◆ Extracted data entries
________________________

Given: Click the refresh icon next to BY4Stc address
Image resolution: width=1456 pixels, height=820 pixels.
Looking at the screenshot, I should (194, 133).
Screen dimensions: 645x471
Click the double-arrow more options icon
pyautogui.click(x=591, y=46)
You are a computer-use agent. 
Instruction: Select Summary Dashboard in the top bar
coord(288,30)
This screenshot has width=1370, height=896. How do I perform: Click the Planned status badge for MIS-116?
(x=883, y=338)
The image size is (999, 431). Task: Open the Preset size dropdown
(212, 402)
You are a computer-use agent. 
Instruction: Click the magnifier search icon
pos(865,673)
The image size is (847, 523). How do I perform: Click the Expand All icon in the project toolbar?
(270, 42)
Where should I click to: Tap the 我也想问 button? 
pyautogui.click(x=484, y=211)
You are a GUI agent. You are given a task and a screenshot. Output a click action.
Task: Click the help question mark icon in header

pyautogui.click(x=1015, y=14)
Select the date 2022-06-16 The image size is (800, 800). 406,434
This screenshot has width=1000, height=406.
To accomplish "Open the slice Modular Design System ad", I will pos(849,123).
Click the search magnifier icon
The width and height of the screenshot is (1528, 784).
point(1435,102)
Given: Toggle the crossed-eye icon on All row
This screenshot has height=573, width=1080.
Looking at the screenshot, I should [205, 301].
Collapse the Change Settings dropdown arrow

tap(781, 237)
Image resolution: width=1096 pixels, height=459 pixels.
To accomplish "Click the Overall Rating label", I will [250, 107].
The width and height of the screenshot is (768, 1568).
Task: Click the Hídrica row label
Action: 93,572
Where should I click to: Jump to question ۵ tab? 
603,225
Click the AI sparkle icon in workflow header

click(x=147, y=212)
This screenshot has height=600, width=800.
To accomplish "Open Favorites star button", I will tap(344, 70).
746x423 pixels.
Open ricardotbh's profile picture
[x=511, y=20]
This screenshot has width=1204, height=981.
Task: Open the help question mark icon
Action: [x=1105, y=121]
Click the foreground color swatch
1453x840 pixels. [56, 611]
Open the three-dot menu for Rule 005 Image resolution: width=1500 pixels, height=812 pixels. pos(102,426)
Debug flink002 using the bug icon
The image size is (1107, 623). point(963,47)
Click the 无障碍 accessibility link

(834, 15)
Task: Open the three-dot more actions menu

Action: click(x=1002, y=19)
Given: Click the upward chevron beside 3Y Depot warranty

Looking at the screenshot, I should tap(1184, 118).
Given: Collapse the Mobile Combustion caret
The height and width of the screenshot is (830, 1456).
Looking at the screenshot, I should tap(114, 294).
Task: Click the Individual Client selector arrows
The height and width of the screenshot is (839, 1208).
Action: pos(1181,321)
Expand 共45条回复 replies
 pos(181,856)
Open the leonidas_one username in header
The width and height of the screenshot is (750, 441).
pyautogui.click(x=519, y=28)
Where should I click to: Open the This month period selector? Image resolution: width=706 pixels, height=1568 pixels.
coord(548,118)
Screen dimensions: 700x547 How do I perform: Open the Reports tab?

________________________

◆ Task statement
Check every line of the data for the string "dimensions". Give the number of lines that have it, and only that.

◆ Answer to this exercise
2